When used in creative pursuits, generative AI helps people accomplish wonders. But when used in strictly business problem-solving contexts, it’s essentially a flop.
That’s the word from Boston Consulting Group, which recently conducted an experiment on generative AI delivery with 750 of its consultants. Researchers from Harvard Business School, MIT Sloan School of Management, the Wharton School at the University of Pennsylvania and the University of Warwick assisted with the analysis.
In the experiment, participants using OpenAI’s GPT-4 for a creative product innovation task outperformed the control group—those who completed the task without using GPT-4—by 40%, the BCG team reports.
However, for business problem solving, using GPT-4 resulted in performance that was 23% lower than that of the control group.
The study was designed to test the use of generative AI in professional-services settings through tasks that reflect what employees do every day.
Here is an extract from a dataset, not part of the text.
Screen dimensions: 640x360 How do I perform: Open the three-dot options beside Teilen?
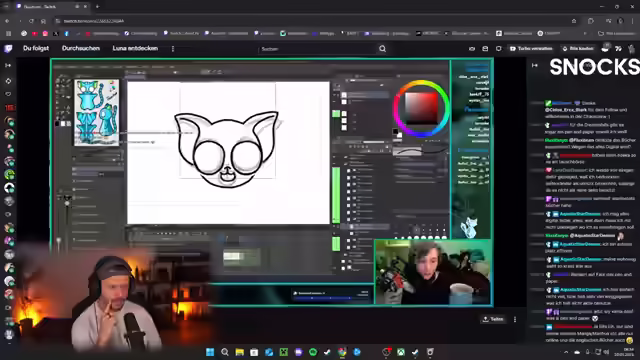pos(515,319)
The “creative” task studied involved coming up with ideas for new products and go-to-market plans. The “business problem-solving” task asked participants “to identify the root cause of a company’s challenges based on performance data and interviews with executives,” the study’s authors explain.
When used for business problem-solving, in which there needs to be a firm “right answer” versus the more open-ended creative delivery, GPT tended to deliver questionable results.
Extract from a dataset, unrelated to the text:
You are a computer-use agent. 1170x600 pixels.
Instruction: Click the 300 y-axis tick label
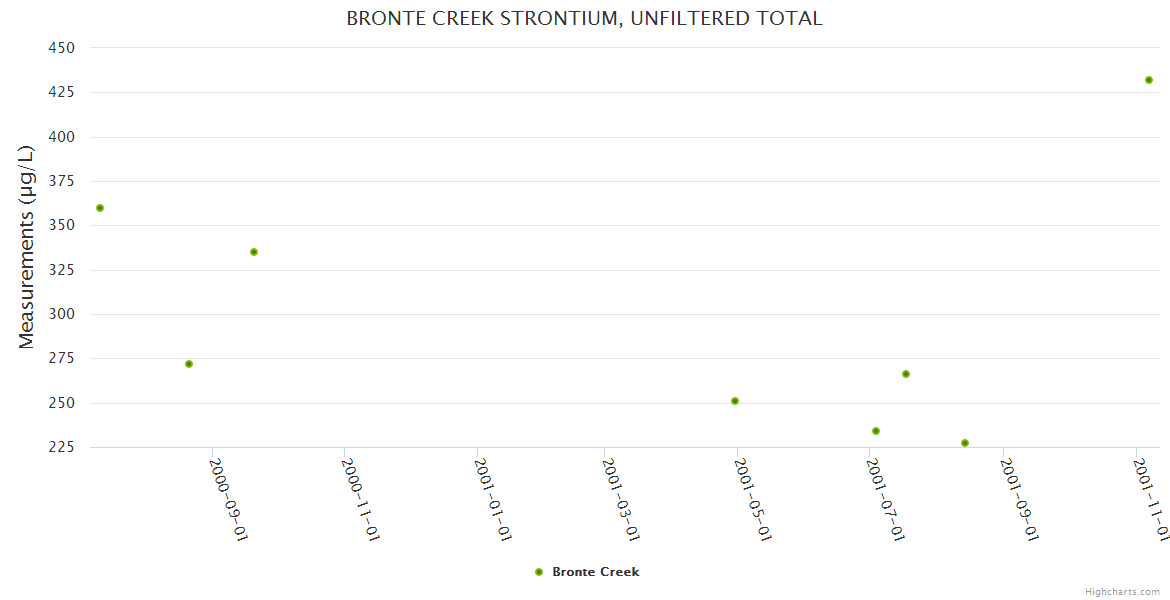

It’s easier for large language models “to come up with creative, novel, or useful ideas based on the vast amounts of data on which they have been trained,” the researchers conclude. However, when asked to weigh qualitative and quantitative data to answer a complex question, “GPT-4 was likely to mislead participants if they relied completely on the tool, and not also on their own judgment.”
This is where people need to be very cautious, they continue. At least 85% of the participants in the non-AI control group were capable of finding the answer to the business problem-solving task on their own. “Yet many participants who used GPT-4 for this task accepted the tool’s erroneous output at face value. It’s likely that GPT-4’s ability to generate persuasive content contributed to this result.”
There’s a paradox in generative AI adoption, the study’s authors suggest. “People seem to mistrust the technology in areas where it can contribute massive value and to trust it too much in areas where the technology isn’t competent.” Indeed, participants admitted “they found the rationale GPT-4 offered for its output very convincing.”
Even training on prompts did not change the equation. “The negative effects of GPT-4 on the business problem-solving task did not disappear when subjects were given an overview of how to prompt GPT-4 and of the technology’s limitations,” the researchers point out.
There is a trap in employing generative AI too heavily for creative tasks—a potential for too much conformity. “Because GPT-4 provides responses with very similar meaning time and again to the same sorts of prompts, the output provided by participants who used the technology was individually better but collectively repetitive,” the researchers caution. “The diversity of ideas among participants who used GPT-4 for the creative product innovation task was 41% lower compared with the group that did not use the technology.”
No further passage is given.